Angedacht sei ein Gespräch der beiden Präsidenten am Rande des UN-Klimagipfels in Paris am 30. November, berichtete die regierungsnahe türkische Zeitung "Yeni Safak" am Donnerstag. Vor dem Treffen wolle Erdogan mit Putin telefonieren.

Erdogan betonte am Mittwoch, Ankara wolle keine weitere Eskalation, sondern stehe auf der Seite des "Friedens, des Dialogs und der Diplomatie".

Russland aber geht darauf bisher nicht ein. Zwar betonte der Kreml, er sei an einer breit aufgestellten Koalition im Kampf gegen den Terror interessiert. Doch kündigte Russland im gleichen Atemzug an, die Kontrollen über Lebensmittelimporte aus der Türkei verschärfen.

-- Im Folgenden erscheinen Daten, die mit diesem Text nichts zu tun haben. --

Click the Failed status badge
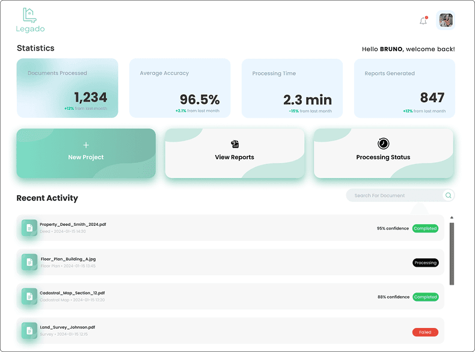Screen dimensions: 475x352 click(425, 332)
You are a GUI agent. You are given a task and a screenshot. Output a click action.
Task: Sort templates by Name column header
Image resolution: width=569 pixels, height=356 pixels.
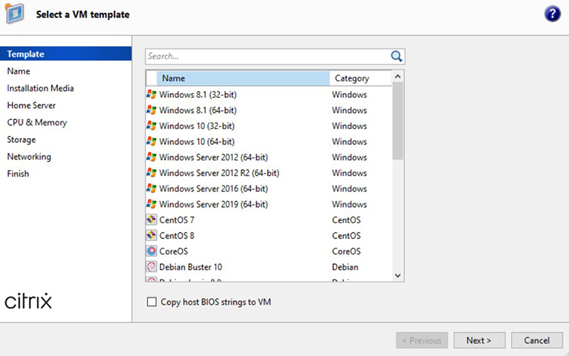click(x=243, y=78)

Der russische Landwirtschaftsminister Alexander Tkatschew begründete dies am Donnerstag mit "wiederholten Verletzungen russischer Normen durch türkische Hersteller". Er verwies dabei etwa auf "verbotene und schädliche Substanzen" sowie stark erhöhte Pestizid- und Nitratwerte.

Die russische Regierung habe die Behörde für Lebensmittelsicherheit deshalb aufgefordert, die Kontrollen über landwirtschaftliche Produkte aus der Türkei zu verschärfen. Außerdem seien zusätzliche Überprüfungen an der Grenze und an Produktionsstätten in der Türkei geplant. Von den Maßnahmen könnten 15 Prozent der landwirtschaftlichen Importprodukte in Russland betroffen sein.

Russland wird bereits seit Jahren vorgeworfen, gesundheitspolitische Entscheidungen entsprechend seiner geopolitischen Positionen zu treffen, etwa auch im Fall der Ukraine und Georgiens. Seit Sommer 2014 besteht ein Embargo auf die meisten Lebensmittel aus westlichen Ländern, die Russland wegen seiner mutmaßlichen Verwicklung in den Ukraine-Konflikt mit Sanktionen belegt haben.

Türkische F-16-Kampfflugzeuge hatten am Dienstag einen russischen Bomber vom Typ Su-24 im türkisch-syrischen Grenzgebiet abgeschossen, weil das Flugzeug nach Angaben der türkischen Armee trotz wiederholter Warnungen in den türkischen Luftraum eingedrungen war. Das russische Verteidigungsministerium erklärte dagegen, die Su-24 sei über syrischem Gebiet geflogen. Der Abschuss führte zu erheblichen Spannungen zwischen Russland und Türkei.